_Given data:_

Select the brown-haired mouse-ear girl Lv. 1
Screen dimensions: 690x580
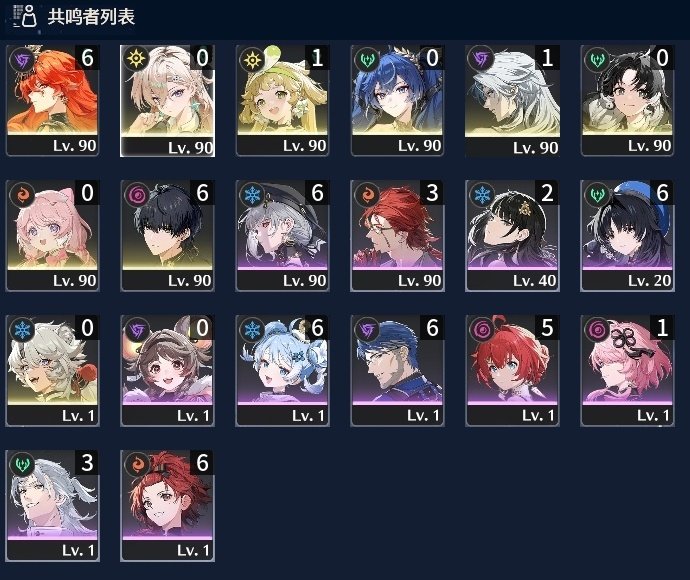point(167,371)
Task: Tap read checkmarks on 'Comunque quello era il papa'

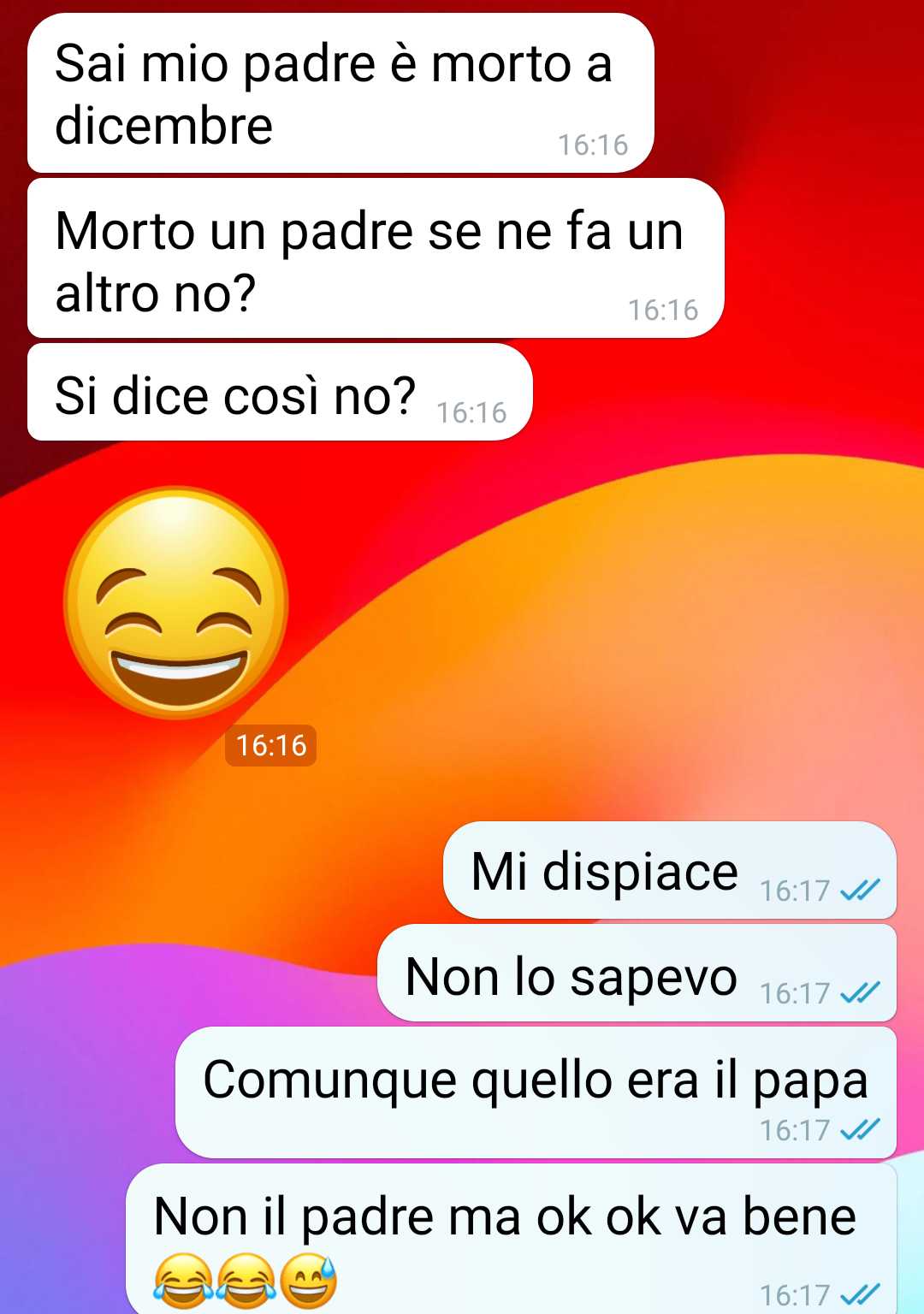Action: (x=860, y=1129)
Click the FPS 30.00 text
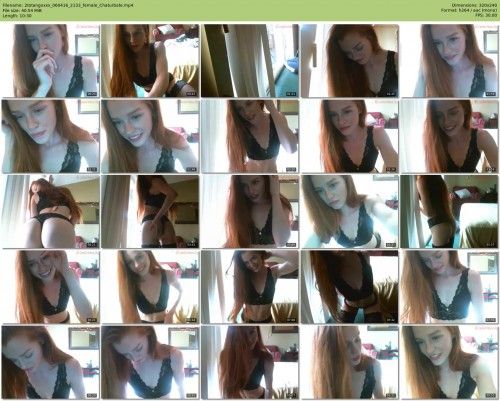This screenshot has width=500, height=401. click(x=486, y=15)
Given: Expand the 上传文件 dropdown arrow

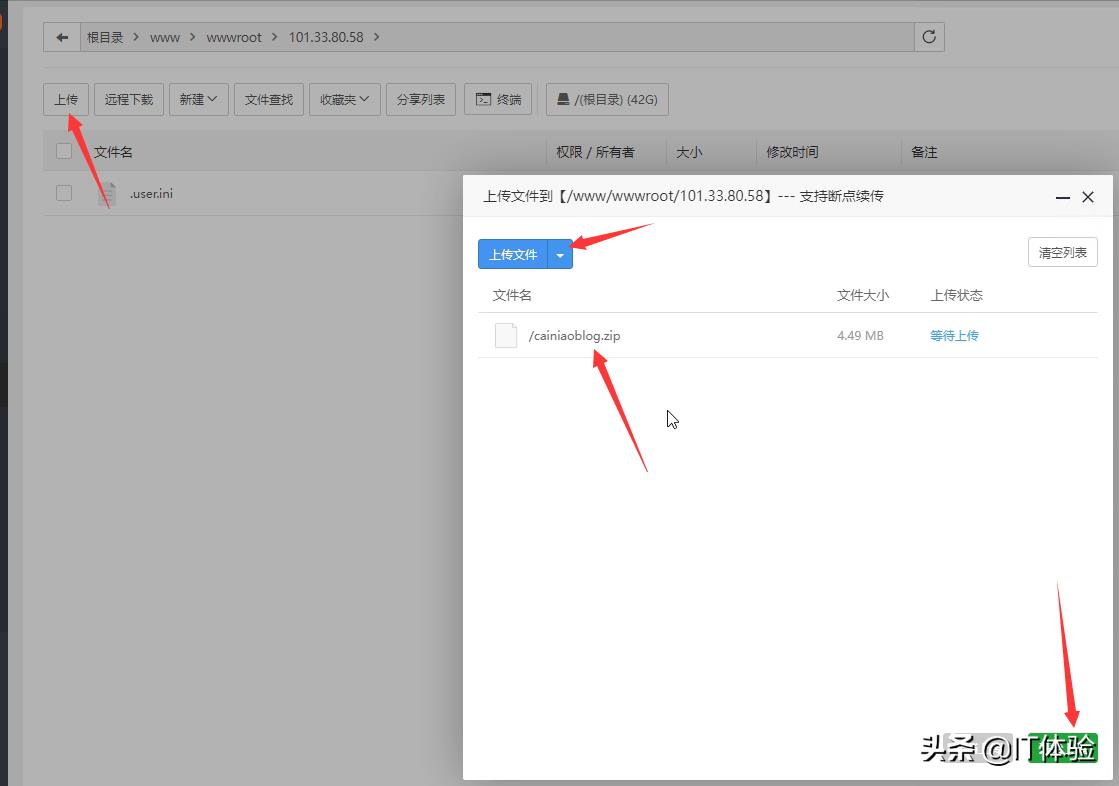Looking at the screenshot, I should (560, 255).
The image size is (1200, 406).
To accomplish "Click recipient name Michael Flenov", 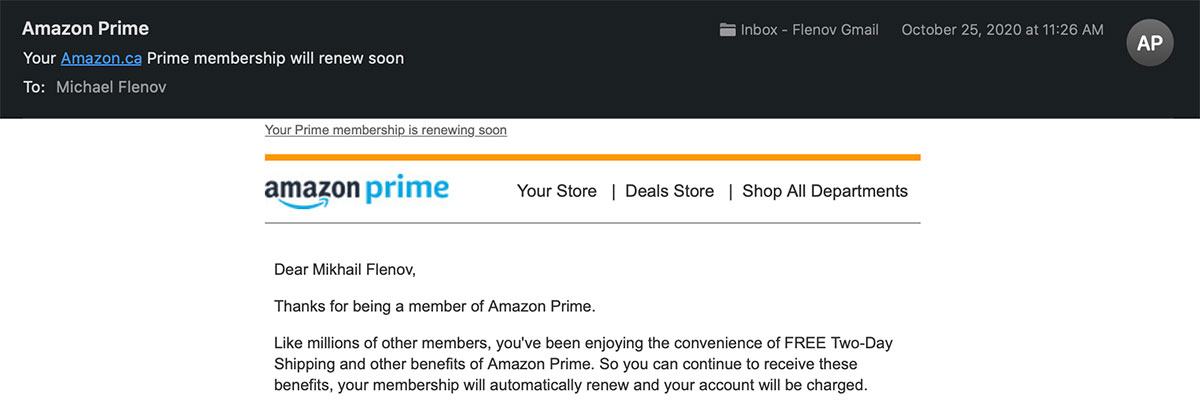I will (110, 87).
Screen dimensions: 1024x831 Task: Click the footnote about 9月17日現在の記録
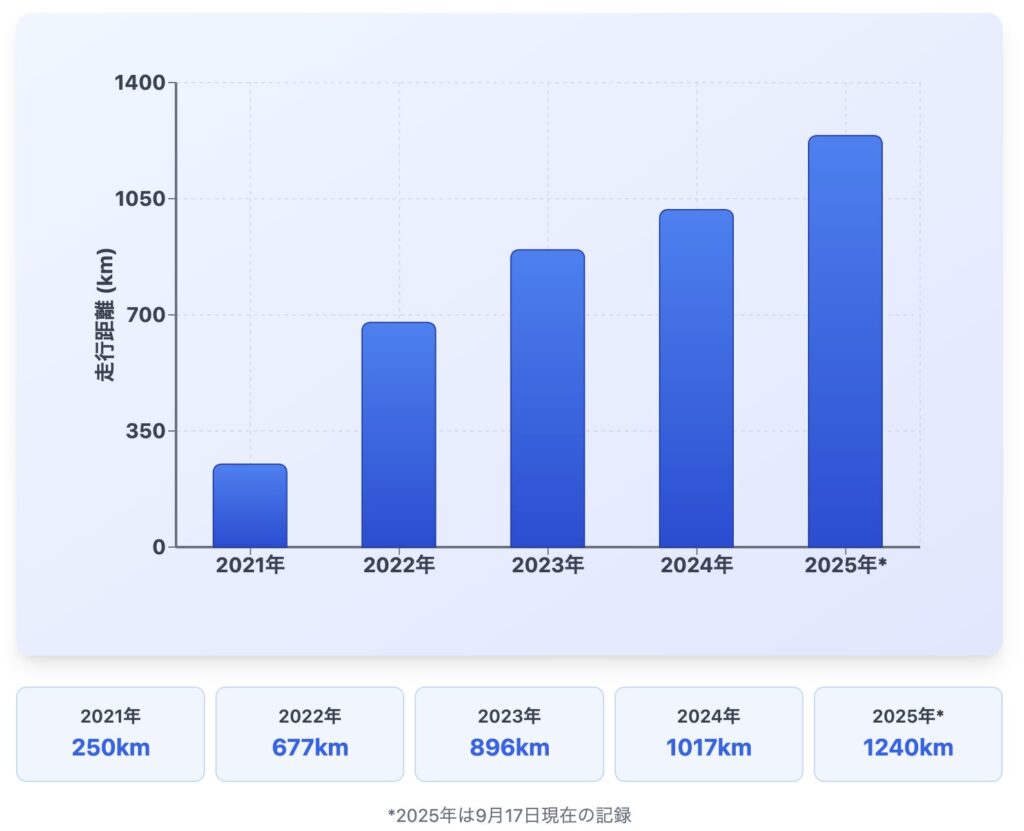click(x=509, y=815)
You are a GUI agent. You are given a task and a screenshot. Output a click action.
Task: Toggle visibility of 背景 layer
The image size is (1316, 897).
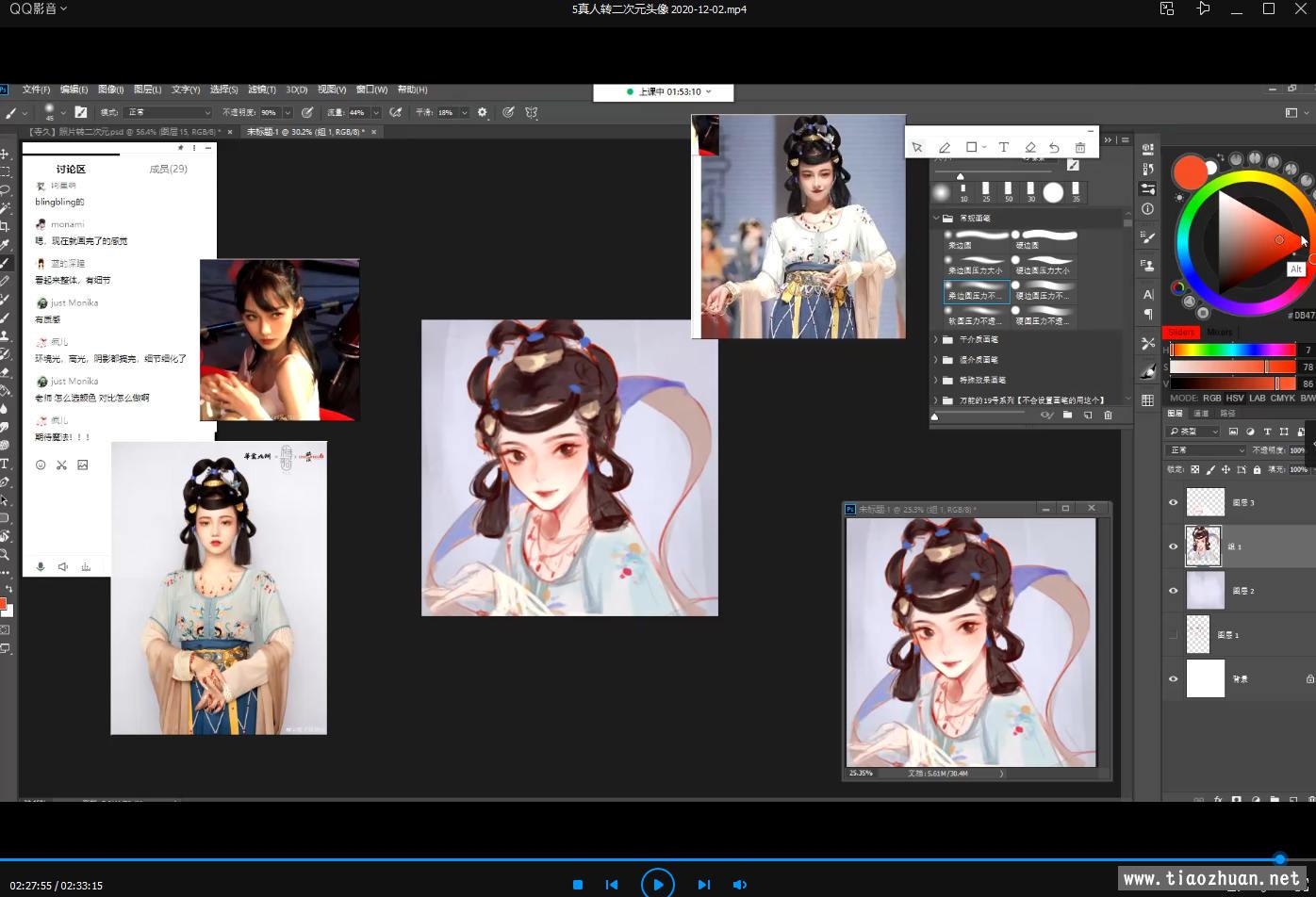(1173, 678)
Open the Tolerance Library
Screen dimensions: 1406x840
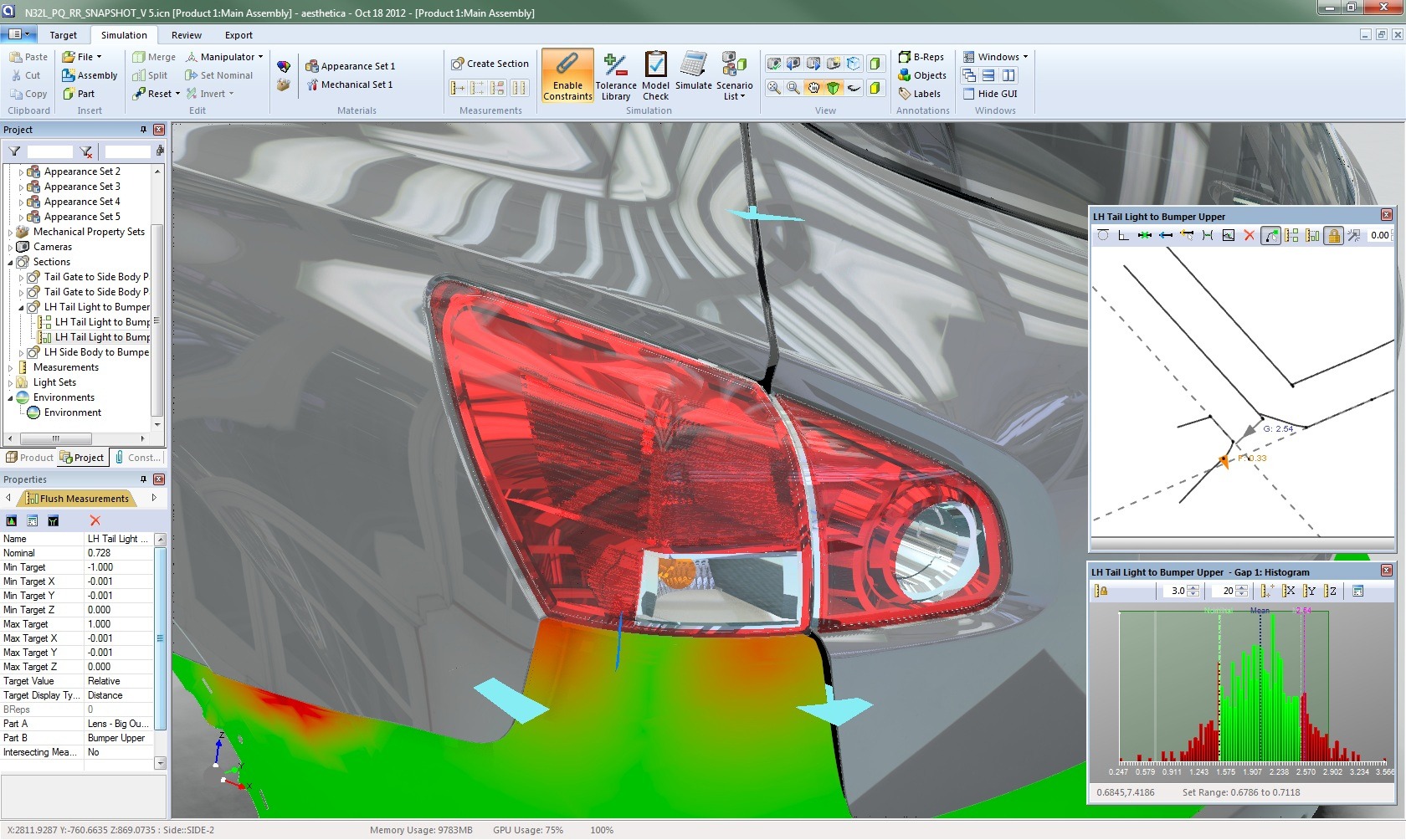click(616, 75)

_Set exercise:_
Put the listing, from its first line up to and including the line with "This screenshot has", into a JSON list of strings, one string per line, with blank lines skipped and the pictures left out.

_Answer:_
[
  "Select the brown-haired mouse-ear girl Lv. 1",
  "Screen dimensions: 690x580",
  "point(167,371)",
  "Task: Tap read checkmarks on 'Comunque quello era il papa'",
  "Action: (x=860, y=1129)",
  "Click the FPS 30.00 text",
  "This screenshot has width=500, height=401. click(x=486, y=15)"
]